Un episodio di solidarietà che risale a marzo 2020. Il comandante della stazione di Cicagna (Ge) verrà premiato sabato. Una storia di accoglienza senza confini, di famiglie di sangue e famiglie 'di scelta', come quella di Regina e del secondo papà che l'ha accompagnata all'altare

Quando ha accolto nella sua casa due bambini marocchini, Alessandro Latino non si aspettava certo di finire sulle pagine dei giornali. O di ricevere un premio. Il suo è stato un gesto di solidarietà e umanità, spinto dal senso del dovere per la divisa che indossa, ma soprattutto dalla voglia di non abbandonare i piccoli in un momento di difficoltà.

La storia risale a marzo 2020. Anche Cicagna, piccolo centro in provincia di Genova, è in pieno lockdown dovuto all’emergenza da Covid 19. L’eroe protagonista di quella che sembra una favola è il comandante della stazione dei carabinieri cittadina, un palermitano che da circa 20 anni vive molto lontano dalla sua isola. Poi c’è una mamma, che per un grave problema di salute è costretta a chiamare il 118 in piena notte e viene ricoverata in ospedale. E infine ci sono i suoi figli, un fratellino e una sorellina, di dieci e sei anni, marocchini, rimasti improvvisamente da soli. Il papà è in Francia per lavoro, e la pandemia impedisce loro di seguire la madre. I medici, allora, chiamano la Caserma dei Carabinieri, come da protocollo. Latino risponde e decide, senza pensarci troppo, di accogliere i bambini sotto il tetto della sua casa, in attesa che le condizioni della donna migliorino.

La convivenza dura per circa una settimana e tra i piccoli ospiti e la famiglia del militare si crea un legame che dura ancora oggi. “Un gesto che denota grande sensibilità – così lo definisce il tenente colonnello Angelo Gerardi, comandante della compagnia di Chiavari, da cui dipende la stazione di Cicagna – Viviamo un periodo difficile e il compito dell’Arma è stare accanto alla gente che soffre. Sono particolarmente contento che il comando generale abbia deciso di premiare Latino”.

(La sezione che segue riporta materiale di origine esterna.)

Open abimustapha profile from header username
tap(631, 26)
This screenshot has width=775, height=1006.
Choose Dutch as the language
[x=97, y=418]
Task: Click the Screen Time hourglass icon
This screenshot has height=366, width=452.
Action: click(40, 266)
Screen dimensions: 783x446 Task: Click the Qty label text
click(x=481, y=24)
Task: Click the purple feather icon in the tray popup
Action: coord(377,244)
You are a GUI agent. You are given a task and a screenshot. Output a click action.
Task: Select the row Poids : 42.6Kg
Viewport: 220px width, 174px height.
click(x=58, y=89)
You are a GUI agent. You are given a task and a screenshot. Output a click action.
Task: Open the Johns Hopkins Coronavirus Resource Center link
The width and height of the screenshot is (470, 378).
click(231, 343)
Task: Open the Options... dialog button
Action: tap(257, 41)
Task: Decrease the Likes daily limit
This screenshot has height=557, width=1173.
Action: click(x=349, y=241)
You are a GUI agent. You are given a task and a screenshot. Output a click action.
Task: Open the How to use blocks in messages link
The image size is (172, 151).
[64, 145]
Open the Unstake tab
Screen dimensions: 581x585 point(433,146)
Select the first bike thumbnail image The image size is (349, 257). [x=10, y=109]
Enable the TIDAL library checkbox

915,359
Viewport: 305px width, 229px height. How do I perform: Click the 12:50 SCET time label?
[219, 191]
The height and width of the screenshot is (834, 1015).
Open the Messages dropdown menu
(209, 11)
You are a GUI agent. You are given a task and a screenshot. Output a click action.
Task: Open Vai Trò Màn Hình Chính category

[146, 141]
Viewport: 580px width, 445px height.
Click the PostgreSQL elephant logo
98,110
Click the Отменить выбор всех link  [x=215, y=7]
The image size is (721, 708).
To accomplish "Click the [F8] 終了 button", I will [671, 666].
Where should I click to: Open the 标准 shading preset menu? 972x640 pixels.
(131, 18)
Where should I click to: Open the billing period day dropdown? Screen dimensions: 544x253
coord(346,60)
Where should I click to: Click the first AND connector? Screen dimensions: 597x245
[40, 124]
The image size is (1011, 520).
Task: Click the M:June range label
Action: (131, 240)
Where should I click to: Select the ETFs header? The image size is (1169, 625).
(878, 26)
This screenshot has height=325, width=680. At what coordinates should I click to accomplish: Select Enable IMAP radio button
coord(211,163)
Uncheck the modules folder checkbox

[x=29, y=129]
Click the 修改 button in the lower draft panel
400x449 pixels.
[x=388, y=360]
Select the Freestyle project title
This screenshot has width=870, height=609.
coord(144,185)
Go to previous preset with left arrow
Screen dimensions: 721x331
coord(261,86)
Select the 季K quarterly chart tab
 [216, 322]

Sabato 5 giugno, infatti, l’Arma dei Carabinieri premierà Alessandro come uno dei cinque migliori Comandanti di Stazione d’Italia del 2020. Ma non è finita qui: per lui c’è anche la proposta al Cavalierato della Repubblica, onorificenza che viene conferita dal Capo dello Stato a persone che si sono distinte in campo politico, artistico, lavorativo, sociale o militare. Forse però, il premio più grande per Latino, è stato veder sorridere i due piccoli ospiti che hanno trovato in lui e nella sua famiglia l’amore e l’affetto necessari in quel momento di sofferenza.